The ensemble list. LMP1 is an EBV gene, not human. Good to know. I remember that but only now do I remember that LMP1 wasn’t in our list even though we worked with a study entirely based on it, because LMP1 is the viral gene. Lets just use all the genes from our pathologies data that is from the EBV associated pathways.

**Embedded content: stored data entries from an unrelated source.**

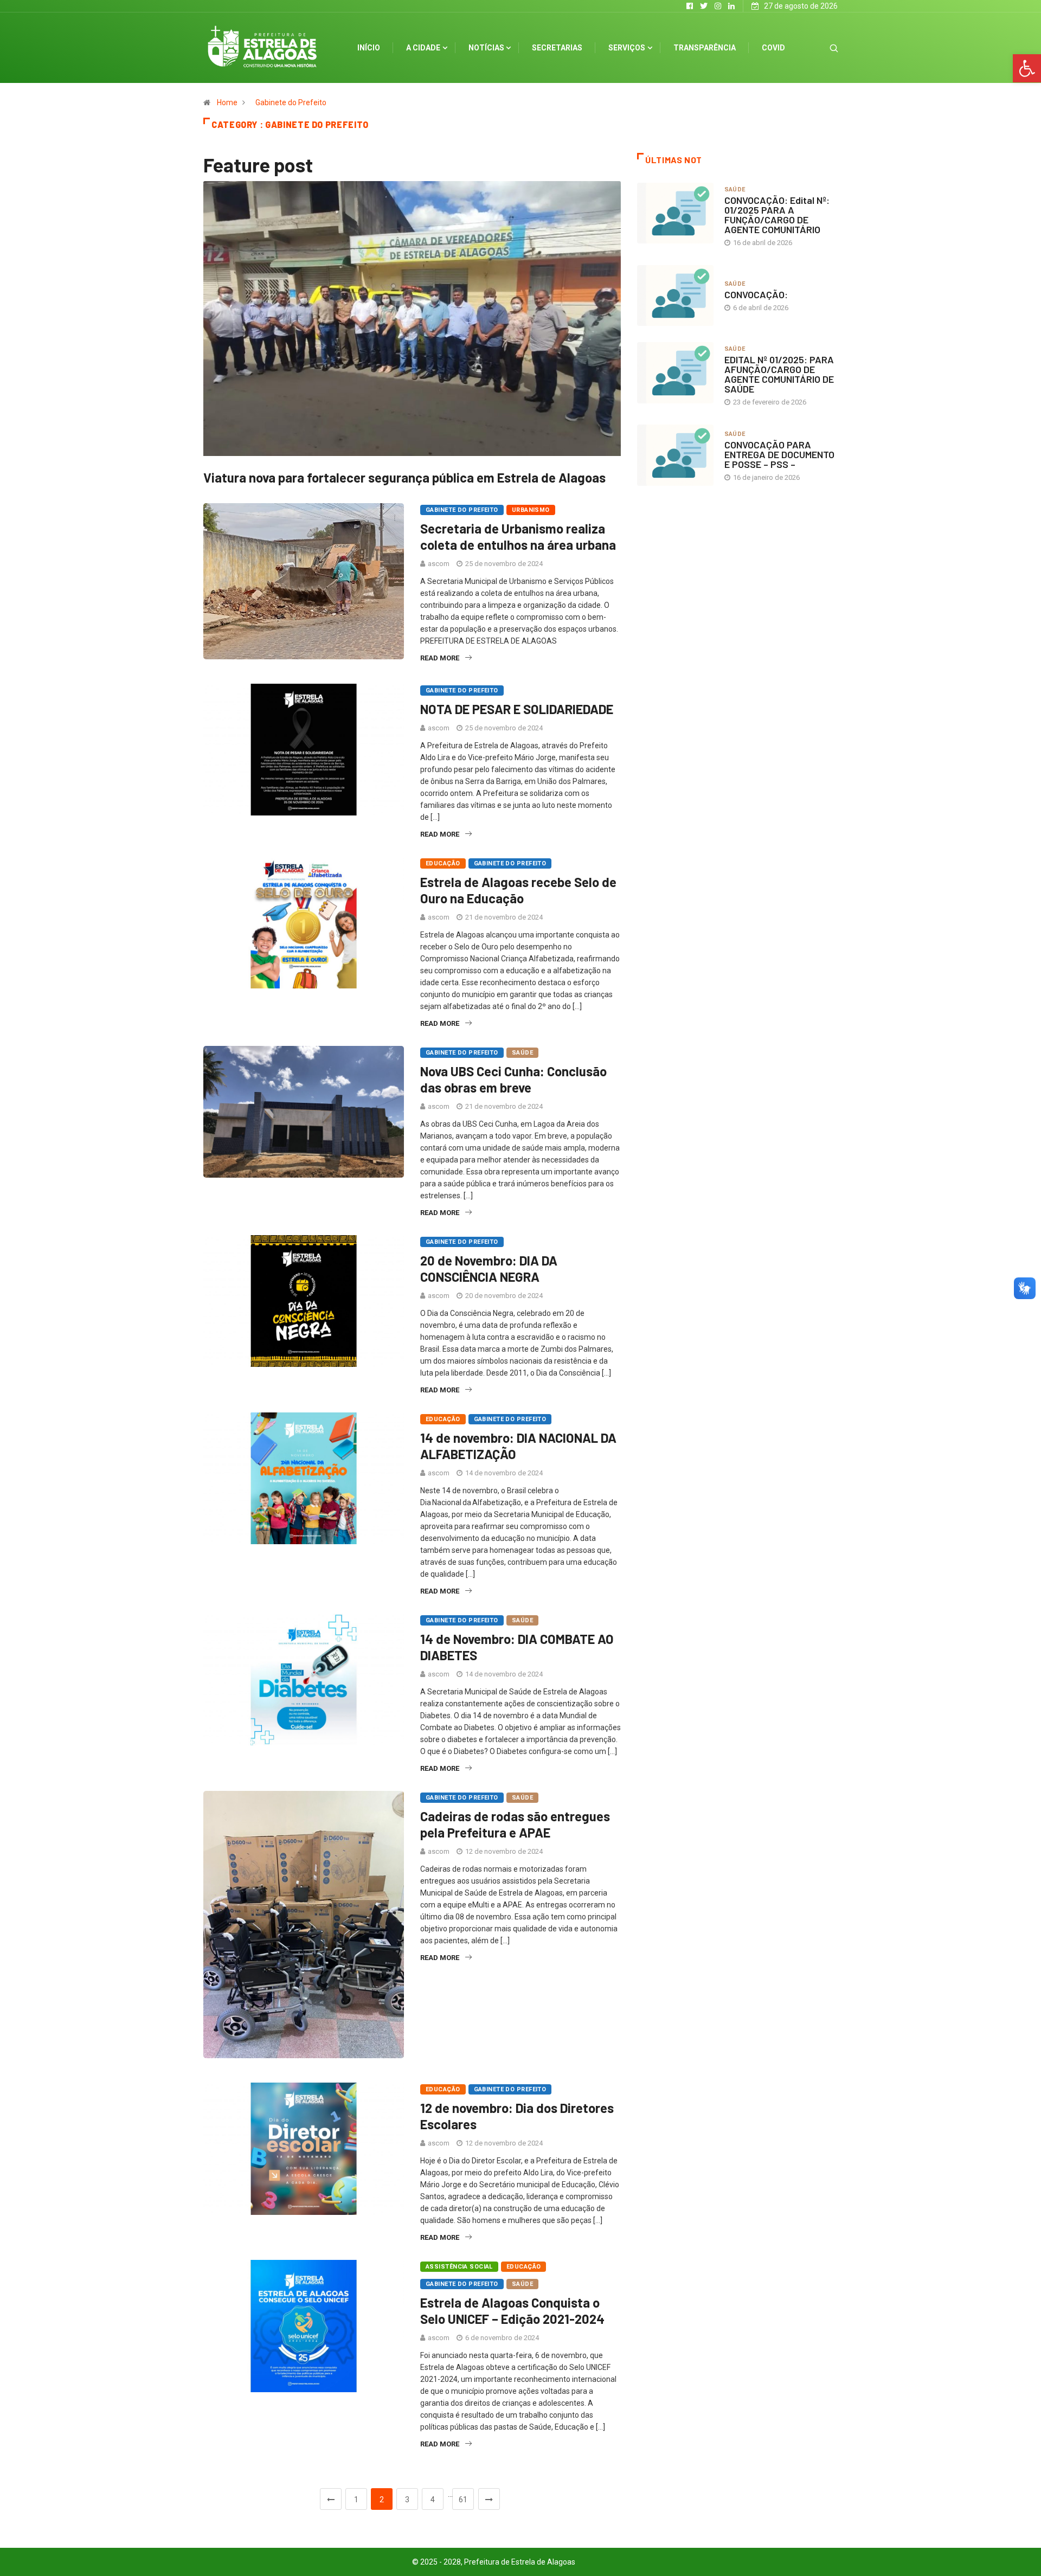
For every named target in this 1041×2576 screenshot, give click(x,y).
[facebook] (689, 6)
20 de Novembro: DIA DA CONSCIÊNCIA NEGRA (488, 1268)
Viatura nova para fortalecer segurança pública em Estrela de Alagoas (404, 477)
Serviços (626, 47)
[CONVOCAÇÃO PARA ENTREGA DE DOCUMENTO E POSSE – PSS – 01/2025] (675, 455)
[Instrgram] (718, 6)
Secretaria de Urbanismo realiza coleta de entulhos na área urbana (518, 537)
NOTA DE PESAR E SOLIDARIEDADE (516, 709)
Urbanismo (531, 509)
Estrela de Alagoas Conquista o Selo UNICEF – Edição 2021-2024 (512, 2311)
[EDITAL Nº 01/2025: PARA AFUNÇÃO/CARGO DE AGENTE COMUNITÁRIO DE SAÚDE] (675, 372)
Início (368, 47)
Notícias (486, 47)
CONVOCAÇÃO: (756, 294)
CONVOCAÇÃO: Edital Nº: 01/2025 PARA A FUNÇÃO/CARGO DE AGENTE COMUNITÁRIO (777, 214)
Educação (443, 863)
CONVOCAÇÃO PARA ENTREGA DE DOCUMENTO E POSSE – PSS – (779, 454)
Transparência (704, 47)
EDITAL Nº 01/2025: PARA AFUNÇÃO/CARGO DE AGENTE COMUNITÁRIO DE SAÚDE (779, 374)
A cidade (423, 47)
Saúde (522, 1052)
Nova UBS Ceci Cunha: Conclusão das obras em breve (513, 1079)
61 (463, 2499)
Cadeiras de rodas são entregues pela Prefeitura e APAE (515, 1824)
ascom (438, 564)
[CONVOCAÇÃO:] (675, 295)
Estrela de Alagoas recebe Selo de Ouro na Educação (518, 890)
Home (227, 102)
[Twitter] (704, 6)
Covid (773, 47)
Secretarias (557, 47)
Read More (439, 658)
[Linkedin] (731, 6)
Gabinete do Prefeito (290, 102)
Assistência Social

EBVa <- pathologies$Genecards_ID[grep("EBV",pathologies$topGenePathology)]
EBVa
##   [1] "ANKRD22"         "CXCL10"          "IFI27"           "IL1R2"          
##   [5] "NCKAP5"          "FCER1A"          "ENSG00000286797" "LOC102724019"   
##   [9] "NRCAM"           "PIRAT1"          "LYZ"             "lnc-RSPH14-1"   
##  [13] "SOX5"            "PPBP"            "IGKC"            "lnc-RSPH14-1"   
##  [17] "HSALNG0035179"   "LINGO2"          "LOC105377276"    "ANKRD11"        
##  [21] "CD14"            "CD34"            "CEACAM6"         "CSF1R"          
##  [25] "FOXP3"           "HLA-DPA1"        "IL7"             "LBH"            
##  [29] "LTA"             "PRRX1"           "RAB38"           "WNT7A"          
##  [33] "AC139530.2"      "AC011511.4"      "AC092143.1"      "AL645465.1"     
##  [37] "AL353997.3"      "AC022384.1"      "MPO"             "TRIM6-TRIM34"   
##  [41] "FUT4"            "ITGA4"           "RPL23AP34"       "AC027088.3"     
##  [45] "MYOM3"           "CALCR"           "MOXD1"           "SMAD5-AS1"      
##  [49] "HSPE1P7"         "AC026464.2"      "RASA4B"          "AC026954.2"     
##  [53] "AL353997.3"      "AICDA"           "ARID1B"          "CARD11"         
##  [57] "CD4"             "COL16A1"         "CPLX2"           "CREBBP"         
##  [61] "EP300"           "EZH2"            "FAM72A"          "KDM5B"          
##  [65] "KMT2D"           "LERFS"           "MUC16"           "NCOR2"          
##  [69] "NR4A2"           "POU2F3"          "RPS4Y1"          "SLC18A2"        
##  [73] "TIGIT"           "TP53"            "TTN"             "VAMP5"          
##  [77] "XBP1"            "Z82243.1"        "ZFHX3"           "ARID1B"         
##  [81] "CARD11"          "CCDC8"           "CD4"             "CREBBP"         
##  [85] "CTSLP3"          "EP300"           "EZH2"            "FAM72A"         
##  [89] "HNRNPA1P70"      "IGKV1D-39"       "IGKV3-20"        "KDM5B"          
##  [93] "KMT2D"           "LTF"             "MMP8"            "MPO"            
##  [97] "MUC16"           "NCOR2"           "PES1P2"          "RPS4Y1"         
## [101] "TIGIT"           "TP53"            "TTN"             "XBP1"           
## [105] "ZFHX3"

Ok great! So we will work with this. There are 105 EBV specific to EBV associated genes. Now lets grab all these genes from our fibroid unfiltered and filtered data of genes with fold change values.

UL_set1 <- UL[UL$GeneSymbol %in% EBVa,]
UL_set2 <- UL_all_filtered1[UL_all_filtered1$GeneSymbol %in% EBVa,]

paged_table(UL_set1)

There are 78 genes in the pathologies data related to the EBV associated genes in the unfiltered set.

Lets look at a narrower data frame of our unfiltered 78 genes in the fibroid data.

UL_set1b <- UL_set1[,c(1:3,22,23,31)]

paged_table(UL_set1b)

The KDM5B gene is 8% up regulated over all samples. Lets see how it is in the White females and Black females.

The White females.

UL_set1c <- UL_set1[,c(1:3,25,26,33)]

paged_table(UL_set1c)

The KDM5B gene is 273% up regulated or enhanced in the White females. This gene has been associated with EBV infection and turning on and off gene transcription and signaling in Nasopharyngeal cancer and in gastric carcinoma by EBV.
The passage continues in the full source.